The weight of a product is normally distributed with a standard deviation of .8 ounces. What should the average weight be if the production manager wants no more than 1% of the products to weigh more than 7.3 ounces?

If the mean is 5.45 oz, and the standard deviation is 0.8, 99% will weigh less than 7.3 oz.

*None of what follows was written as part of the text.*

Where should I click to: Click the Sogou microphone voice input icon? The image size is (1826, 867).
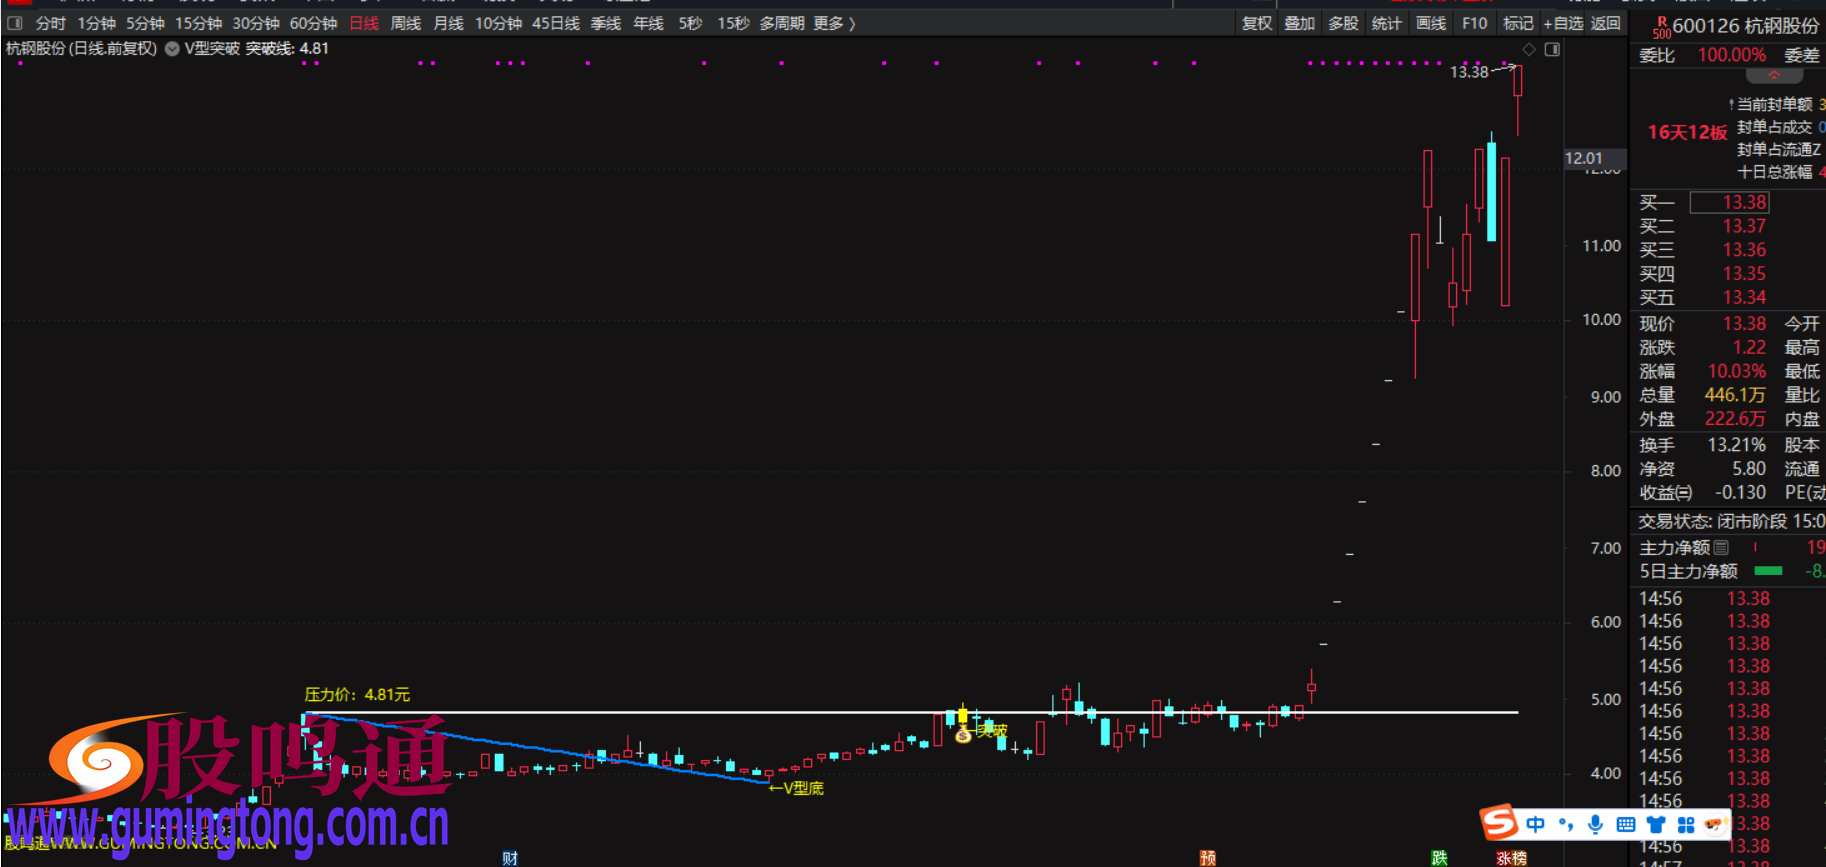[x=1595, y=824]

That was obtained with a Java normal distribution web site by trial and error, varying the mean value.

You could also use a rule that the upper bound should be 2.3 sigma from the the mean for 99% inclusion.

To find the average weight that will ensure no more than 1% of the products weigh more than 7.3 ounces, we need to use the concept of z-scores.

First, let's find the z-score that corresponds to the 1% cutoff. We can do this by looking up the cumulative probability in the standard normal distribution table.

The formula for calculating the z-score is:
z = (x - μ) / σ

Where:
z is the z-score
x is the value we are interested in (7.3 ounces)
μ is the mean (average weight)
σ is the standard deviation (0.8 ounces)

Rearranging the formula, we can solve for the mean:
μ = x - (z * σ)

Now, let's substitute in the values we know:

x = 7.3 ounces
σ = 0.8 ounces

Next, find the z-score using the standard normal distribution table. Since we want no more than 1% of the products to weigh more than 7.3 ounces, we need to find the z-score that corresponds to a cumulative probability of 0.99, since the table provides values for the area to the left of the z-score.

By looking up 0.99 in the table, we find that the z-score is approximately 2.33.

Plugging in the values:
μ = 7.3 - (2.33 * 0.8)

Calculating:
μ = 7.3 - 1.864

Therefore, the average weight should be approximately 5.436 ounces to ensure no more than 1% of the products weigh more than 7.3 ounces.